Figure 6A shows 3D connectome maps with node sizes scaled by the participation coefficient value (edge density 10%). In CCI Day 2 rats, nodes in frontal cortical and basal forebrain areas had low participation coefficient values compared to the same nodes in control rats (Fig. 6A, red coloured nodes middle 3D map compared to left 3D map). In CCI Day 30 rats, nodal participation coefficient values resembled those of control rats (red coloured nodes in 3D map on right). We assessed the mean participation coefficient for all nodes contained in each module (Fig. 6B). Compared to controls, nodes in the largest module of CCI Day 2 rats had significantly lower participation in cross-modular connectivity (t = 3.4, P = 0.001, BH = 0.006, d = 0.99). We also determined the mean participation coefficient for all nodes in the ipsi- and contralateral lesion sites (Fig. 6C). Participation coefficient values of contralesional nodes were not different from controls, although a trend towards reduction in CCI Day 2 rats was observed (t = 1.8, P = 0.07, d = 0.53) (Fig. 6C).
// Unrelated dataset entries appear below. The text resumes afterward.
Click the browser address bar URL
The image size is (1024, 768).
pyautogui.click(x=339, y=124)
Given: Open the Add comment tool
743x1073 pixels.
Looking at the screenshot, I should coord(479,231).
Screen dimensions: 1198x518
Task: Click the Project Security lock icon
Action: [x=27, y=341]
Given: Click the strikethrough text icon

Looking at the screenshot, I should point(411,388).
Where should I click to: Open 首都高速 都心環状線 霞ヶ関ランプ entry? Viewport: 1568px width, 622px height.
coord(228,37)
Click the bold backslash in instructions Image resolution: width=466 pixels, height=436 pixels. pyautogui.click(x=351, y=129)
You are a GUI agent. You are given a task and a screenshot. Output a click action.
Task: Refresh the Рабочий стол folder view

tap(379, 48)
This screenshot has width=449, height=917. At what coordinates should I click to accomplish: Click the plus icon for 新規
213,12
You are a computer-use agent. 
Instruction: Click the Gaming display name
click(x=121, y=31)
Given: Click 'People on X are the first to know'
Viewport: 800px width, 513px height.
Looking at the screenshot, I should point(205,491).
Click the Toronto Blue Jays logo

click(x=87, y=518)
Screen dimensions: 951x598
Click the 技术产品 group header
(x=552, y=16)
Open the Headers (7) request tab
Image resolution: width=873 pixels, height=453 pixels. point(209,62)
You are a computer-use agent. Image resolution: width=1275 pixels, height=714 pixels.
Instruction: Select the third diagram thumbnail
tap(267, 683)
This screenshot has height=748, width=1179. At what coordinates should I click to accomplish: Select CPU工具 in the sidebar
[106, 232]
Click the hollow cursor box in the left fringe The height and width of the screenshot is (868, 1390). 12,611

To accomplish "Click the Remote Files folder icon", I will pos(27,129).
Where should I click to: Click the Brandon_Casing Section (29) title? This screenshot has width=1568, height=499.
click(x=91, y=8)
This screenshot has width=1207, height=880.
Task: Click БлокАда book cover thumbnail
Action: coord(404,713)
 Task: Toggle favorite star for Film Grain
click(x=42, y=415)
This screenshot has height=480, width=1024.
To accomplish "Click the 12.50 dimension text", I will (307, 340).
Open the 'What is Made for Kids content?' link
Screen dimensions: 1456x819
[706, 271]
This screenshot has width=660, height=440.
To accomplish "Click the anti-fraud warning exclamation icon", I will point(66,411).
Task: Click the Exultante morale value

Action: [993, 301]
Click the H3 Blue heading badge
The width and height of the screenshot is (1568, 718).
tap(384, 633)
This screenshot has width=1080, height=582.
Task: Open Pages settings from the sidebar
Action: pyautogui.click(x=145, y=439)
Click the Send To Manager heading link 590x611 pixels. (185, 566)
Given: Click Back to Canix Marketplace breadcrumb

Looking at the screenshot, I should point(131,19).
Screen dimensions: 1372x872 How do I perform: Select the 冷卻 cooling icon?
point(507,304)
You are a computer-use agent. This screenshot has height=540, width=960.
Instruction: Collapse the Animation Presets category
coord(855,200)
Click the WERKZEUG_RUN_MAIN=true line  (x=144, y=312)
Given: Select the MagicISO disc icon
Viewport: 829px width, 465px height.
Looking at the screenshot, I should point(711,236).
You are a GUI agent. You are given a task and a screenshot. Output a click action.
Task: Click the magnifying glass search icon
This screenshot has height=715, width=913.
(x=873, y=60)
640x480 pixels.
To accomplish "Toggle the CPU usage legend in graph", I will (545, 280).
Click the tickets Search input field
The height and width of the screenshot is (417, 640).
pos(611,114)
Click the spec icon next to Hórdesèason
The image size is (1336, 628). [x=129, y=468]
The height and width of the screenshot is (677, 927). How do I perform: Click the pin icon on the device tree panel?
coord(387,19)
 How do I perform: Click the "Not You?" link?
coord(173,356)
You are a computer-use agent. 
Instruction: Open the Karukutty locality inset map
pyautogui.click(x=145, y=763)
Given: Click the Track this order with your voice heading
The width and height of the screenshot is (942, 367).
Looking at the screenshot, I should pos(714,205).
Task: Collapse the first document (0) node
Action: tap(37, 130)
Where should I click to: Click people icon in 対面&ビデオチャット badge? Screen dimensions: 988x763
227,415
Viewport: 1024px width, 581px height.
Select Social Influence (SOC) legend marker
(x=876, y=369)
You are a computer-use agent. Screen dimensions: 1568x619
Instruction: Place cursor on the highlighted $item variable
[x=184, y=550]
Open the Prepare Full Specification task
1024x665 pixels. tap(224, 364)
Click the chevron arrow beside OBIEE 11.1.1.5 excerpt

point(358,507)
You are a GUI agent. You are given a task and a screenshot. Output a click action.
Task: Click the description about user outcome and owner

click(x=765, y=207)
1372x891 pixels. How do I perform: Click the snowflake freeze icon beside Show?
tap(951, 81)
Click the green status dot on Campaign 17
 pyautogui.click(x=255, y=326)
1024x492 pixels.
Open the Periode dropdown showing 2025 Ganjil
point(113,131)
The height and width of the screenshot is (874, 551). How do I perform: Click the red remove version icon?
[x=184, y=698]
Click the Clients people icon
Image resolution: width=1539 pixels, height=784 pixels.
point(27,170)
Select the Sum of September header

Nodes in the ipsilateral cortex, however, had lower participation coefficient values in CCI Day 2 rats compared to controls (t = 3.1, P = 0.005, d = 0.90). This difference was not observed on Day 30 post-injury. Nodal classification based on the participation coefficient did not differ between groups (Fig. 6D).

**Controlled cortical impact reduced node participation coefficient.** (A) 3D connectome maps showing node participation coefficient across modules. Colour coding represents modular grouping of nodes and node size scaled by participation coefficient. (B) Participation coefficient averaged per each module ranked from largest to smallest (1st to 4th) according to the number of nodes in each module. Participation coefficient in the largest module (1st) is reduced in CCI Day 2 post-injury relative to control rats. (C) Participation coefficient in the ipsilateral cortex is reduced in CCI Day 2 post-injury relative to control rats. (D) Node cartographic classifications, including ultraperipheral (UP), peripheral (P), non-hub connector (NHC) and non-hub kinless (NHK). (E) Rich club index. (F) Assortativity index. Positive assortativity was higher in CCI Day 2 rats compared to controls. Significant difference between control and CCI Day 2* or Day 30**, P < 0.05 (permutation test) and Cohen’s d ≥ 0.80 (P-values in A and C adjusted using a Bonferroni–Holm procedure). Data in bar plots in B–C are mean ± standard error and in data in D is Box–Whisker plots with 95% confidence bands (at 10% edge density).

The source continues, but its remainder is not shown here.